Direnişçilerin lideri Ocano (Franco Fantasia) kuvvetlerinin silah ihtiyacını karşılamak amacıyla Avusturyalıların kontrolünde gerçekleştirilen önemli miktarda ki bir altın sevkiyatının istihbaratını alır. Güvenilir adamlarından Escudo (Ignazio Spalla) ve ekibini kiralık silahşör Sabata (Yul Brynner) ile temas kurmaları ve bu sevkiyattaki altını ele geçirmeleri için görevlendirir.
Avusturyalıların denetiminde ki Guadolupe Kalesinin komutanı Albay Skimmel'in (Gerard Herter) emriyle başlatılan sevkiyat Sabata ve arkadaşlarının pusu kurdukları noktada beklenmedik bir sürprizle durdurulur. Arabaya Meksikalı kılığında ki Avusturyalılar saldırır ve çok geçmeden Sabata ve ekibiyle, Avusturyalılar arasında bir araba dolusu altın için kovalamaca başlar. Bu takip hikayesi Sabata'nın bahisli düellolarından ciddi bir gelir elde etmiş üçkağıtçı arkadaşı ressam Ballantine'nin(Dean Reed) katılımıyla renklenir.
Ekip tüm zorlukları atlatıp altını paylaşmak için güvenli bir yer bulduğunda ise kendilerini bambaşka bir sürpriz beklemektedir. Onlarca tehlikeye atılarak ele geçirdikleri arabanın içinde ki altın çuvalları kum doludur.

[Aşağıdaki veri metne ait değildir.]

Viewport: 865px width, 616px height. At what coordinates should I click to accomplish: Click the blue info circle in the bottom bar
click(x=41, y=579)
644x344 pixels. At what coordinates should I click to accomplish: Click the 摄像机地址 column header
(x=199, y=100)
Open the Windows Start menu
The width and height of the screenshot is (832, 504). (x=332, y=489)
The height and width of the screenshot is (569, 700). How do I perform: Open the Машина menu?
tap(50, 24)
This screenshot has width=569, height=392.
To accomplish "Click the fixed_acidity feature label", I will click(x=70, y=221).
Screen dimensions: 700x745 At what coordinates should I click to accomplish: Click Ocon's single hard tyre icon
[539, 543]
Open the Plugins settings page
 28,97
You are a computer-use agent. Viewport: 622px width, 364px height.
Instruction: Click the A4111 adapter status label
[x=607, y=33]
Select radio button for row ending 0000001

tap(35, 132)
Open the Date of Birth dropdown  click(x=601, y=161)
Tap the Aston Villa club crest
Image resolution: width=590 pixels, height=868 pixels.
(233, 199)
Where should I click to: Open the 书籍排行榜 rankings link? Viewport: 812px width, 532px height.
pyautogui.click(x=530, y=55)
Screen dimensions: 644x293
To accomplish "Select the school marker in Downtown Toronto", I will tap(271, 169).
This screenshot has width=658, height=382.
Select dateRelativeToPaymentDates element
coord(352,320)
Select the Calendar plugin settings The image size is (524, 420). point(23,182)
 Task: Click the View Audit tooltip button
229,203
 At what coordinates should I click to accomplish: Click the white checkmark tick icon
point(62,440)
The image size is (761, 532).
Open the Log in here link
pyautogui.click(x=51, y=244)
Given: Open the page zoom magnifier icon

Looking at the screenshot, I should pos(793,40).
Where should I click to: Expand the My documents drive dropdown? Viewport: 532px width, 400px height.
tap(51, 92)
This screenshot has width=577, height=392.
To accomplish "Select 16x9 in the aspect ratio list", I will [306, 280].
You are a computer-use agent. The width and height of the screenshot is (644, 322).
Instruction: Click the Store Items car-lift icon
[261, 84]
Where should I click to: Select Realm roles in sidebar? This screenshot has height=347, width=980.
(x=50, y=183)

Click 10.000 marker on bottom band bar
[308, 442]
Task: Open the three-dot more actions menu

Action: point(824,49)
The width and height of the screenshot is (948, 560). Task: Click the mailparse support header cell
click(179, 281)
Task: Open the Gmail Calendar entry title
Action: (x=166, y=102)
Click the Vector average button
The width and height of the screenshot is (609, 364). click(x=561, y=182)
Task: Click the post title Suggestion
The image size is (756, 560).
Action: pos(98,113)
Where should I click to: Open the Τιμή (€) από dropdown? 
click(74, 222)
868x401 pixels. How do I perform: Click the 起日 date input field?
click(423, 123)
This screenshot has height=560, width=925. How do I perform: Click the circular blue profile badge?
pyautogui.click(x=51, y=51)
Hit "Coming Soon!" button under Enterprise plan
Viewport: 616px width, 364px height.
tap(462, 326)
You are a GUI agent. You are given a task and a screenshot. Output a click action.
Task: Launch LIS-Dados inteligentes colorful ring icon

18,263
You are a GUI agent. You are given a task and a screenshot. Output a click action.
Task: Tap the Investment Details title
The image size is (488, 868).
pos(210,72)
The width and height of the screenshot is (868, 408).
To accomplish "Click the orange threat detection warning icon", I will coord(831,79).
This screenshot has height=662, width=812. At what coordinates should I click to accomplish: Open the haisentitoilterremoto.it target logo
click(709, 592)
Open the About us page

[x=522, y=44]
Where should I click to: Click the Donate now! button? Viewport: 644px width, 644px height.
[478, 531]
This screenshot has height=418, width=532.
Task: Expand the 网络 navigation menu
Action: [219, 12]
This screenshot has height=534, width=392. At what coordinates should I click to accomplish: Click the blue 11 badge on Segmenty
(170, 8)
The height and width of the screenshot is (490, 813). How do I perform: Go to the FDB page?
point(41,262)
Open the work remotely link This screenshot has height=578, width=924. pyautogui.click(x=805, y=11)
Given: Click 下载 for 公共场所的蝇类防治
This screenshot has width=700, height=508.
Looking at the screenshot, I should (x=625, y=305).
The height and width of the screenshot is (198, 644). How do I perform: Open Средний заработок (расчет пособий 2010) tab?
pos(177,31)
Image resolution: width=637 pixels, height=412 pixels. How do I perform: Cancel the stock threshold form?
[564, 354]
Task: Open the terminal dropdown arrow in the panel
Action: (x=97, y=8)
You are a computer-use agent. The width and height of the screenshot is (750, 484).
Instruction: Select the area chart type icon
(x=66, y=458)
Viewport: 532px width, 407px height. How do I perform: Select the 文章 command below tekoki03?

Kendi ordusunu soymaktan çekinmeyen Avusturyalılar ve en ufak fırsatta birbirlerini egale etmeye hazır altın avcıları son büyük hesaplaşma için Guadolupe Kalesinin yolunu tutarlar.
Sabatadan Androidlere:
Sabata bir mit olarak Spaghetti dünyasının şahin gözlü aktörü Lee Van Cleef ile markalaşan bir karakterdir. Indio Black, İtalyan yönetmenlerin ülkemizde olduğu gibi sıkça başvurduğu bir yöntem olan isimle seyirci çekme tekniğinin bir sonucu olarak Sabata serisinin bir parçası gibi lanse edilmiştir. Ancak bu odaklama tekniğinde ki doğruluk payıda azımsanmayacak kadar çoktur, çünkü her ne kadar Sabata = Lee Van Cleef formülü geçerli olsada madalyonun öteki yüzünde filmlerin kazandığı popülerliğin diğer mimarı olarak rejisör Gianfranco Paroli'nin de payı büyüktür.
Sinema dünyasının ilk android filmi olarak kabul edilen 1973 yapımı Westworld'un acımasız silahşörü Yul Brynner'in insanlıktan robotluğa geçişinin arifesinde ki Sabata rolünde sinemada ki "cool silahşör" figürünün sınırlarını zorladığı performansıyla harikalar yaratmaktadır. Bir buçuk saatlik bu çerez eğlenceliğin çeşitli safhalarında Yul Brynner'in kimliğinin altında kimi zaman Django ile Franco Neroyu, kimi zaman sadece gözleriyle durumu açıklayacak kadar ağır Lee Van Cleef'i ve çoğunluklada Leone'nin adsız kahramanı Clint Eastwood'u görebilmek mümkündür.
1960 yılında John Sturges'in Magnificent Seven'i ile westernlere merhaba diyen ve bu önemli filmin çekimleri esnasında karşılıklı sahnelerde türdeki tecrübesi ile Steve Mc Queen'in kendisinden rol çaldığından yakınan Yul Brynner'in aradan geçen yılların sonucunda tümüyle bir western karakteri olarak izleyici karşısına çıktığı söylenebilir. Bu konu hakkında ki bir diğer fikir ise Magnificent Seven serisinin son filmi olan ve Indio Black'i takip eden yıl çekilen Magnificent Seven Ride'de başrolde oynayan Lee Van Cleef ile Yul Brynner'in bir filmlik karakter değiş tokuşuna gitmiş olmalarıdır.
Sirk ve Spaghetti:
Gianfranco Parolini için "Buluş Bill" yakıştırmasını yaparken 1980'li yıllarda ülkemizde ki mizah dergileri aracılığıyla tanıştığımız bu kovboy karakterinin mekanik buluşlarının görsel ve işitsel bir zeminde vücut bulmasını sağlamış yönetmenine de değinmek gerekmektedir. Parolini imzası taşıyan tüm spaghettiler için olağan, ancak izleyiciler için olağandışı kabul edilebilecek iki temel özellik mekanik buluşlar ve hikayenin içine yedirilen absürd öğelerdir.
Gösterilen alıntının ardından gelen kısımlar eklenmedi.